Para Frank Maene, CEO da Volta Ventures, empresa de Venture Capital, essa atitude é uma das razões pelas quais as start-ups dos EUA permanecem na vanguarda. “Os americanos conhecem a sua concorrência e sabem tudo sobre ela. Também sabem em que situação podem ganhar ou perder um acordo. Tudo depende das especificidades do cliente, das suas necessidades e em que medida o seu produto é a melhor solução”, disse Maene.

As start-ups europeias têm olhado para os concorrentes com ressentimento, mas enquanto esta atitude  permanecer a Europa continuará atrás dos EUA.

3.ª As start-ups norte-americanas disponibilizam ações aos funcionários

“A Europa está à beira da grandeza, mas corre o risco de não construir empresas do tamanho da Amazon, Facebook e Google, se não conseguir competir pelo talento que necessita”, disse Neil Rimer, sócio fundador da Index Ventures, ao Business Insider. Um estudo da Index Ventures, o Rewarding Talent, argumenta que, para alcançar o próximo nível, as start-ups europeias devem reter talentos, ao oferecer ações.
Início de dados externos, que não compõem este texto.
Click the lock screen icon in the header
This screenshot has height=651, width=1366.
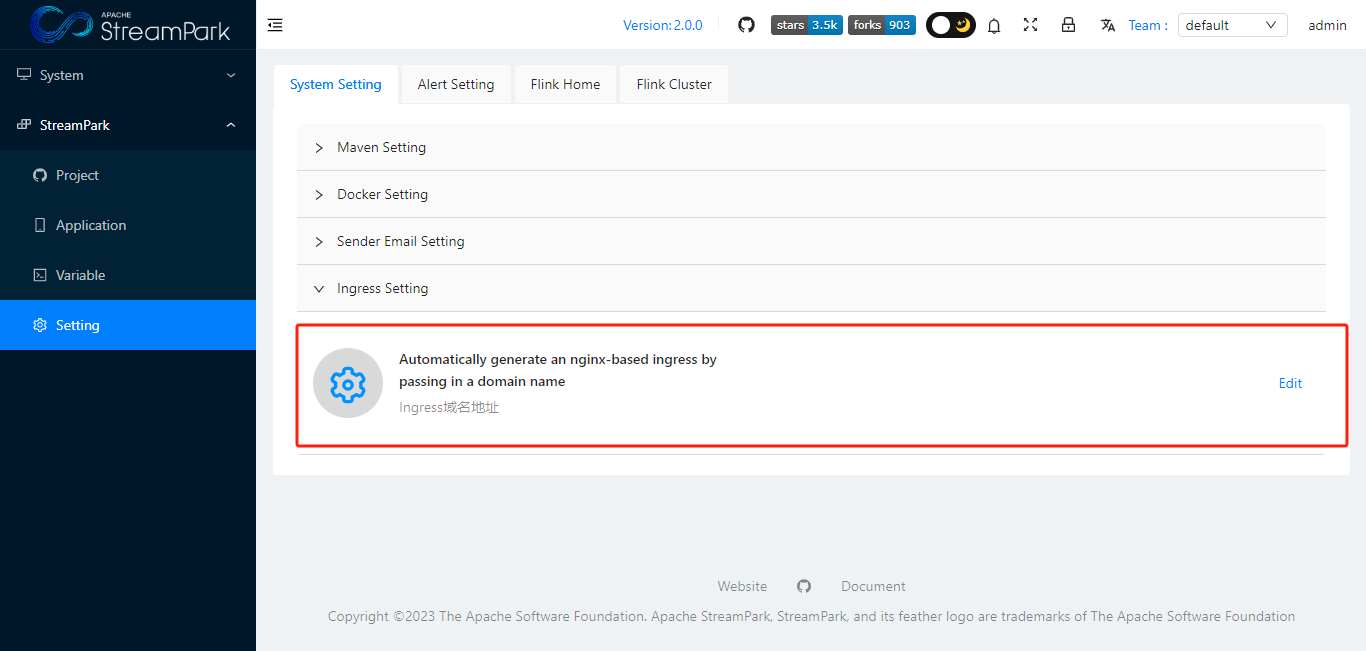point(1068,25)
De acordo com o estudo, os funcionários norte-americanos possuem 20% das start-ups em estágio final. Na Europa esta percentagem cai para metade. O estudo também mostrou que, nos países europeus, mais de 60% das ações são guardadas para funcionários de nível executivo. Nos EUA, dois terços das ações são guardadas para colaboradores que não fazem parte dos quadros executivos.

Os europeus preferem fundos imediatos, como salários mais altos, em vez de ações. Um dos motivos prende-se com o facto de as ações estarem associadas a um certo nível de risco. Outra razão diz respeito ao facto de as empresas e dos colaboradores serem tributados em ações na Europa num valor “injusto”, explica Rimer, adiantando que possuir ações não atrai apenas talentos, mas cria nos colaboradores um sentido de propriedade do negócio.
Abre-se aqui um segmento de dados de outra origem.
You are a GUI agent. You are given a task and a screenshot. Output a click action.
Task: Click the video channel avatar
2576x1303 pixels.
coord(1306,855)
Com empresas como a Spotify a ganharem popularidade, a Europa está a emergir como líder em start-ups. Mas, para competir com os EUA, os empreendedores têm de adotar uma mentalidade global desde o início, ver os concorrentes como ativos em vez de inimigos e reter talentos, oferecendo ações. Até lá, os Estados Unidos continuarão a liderar.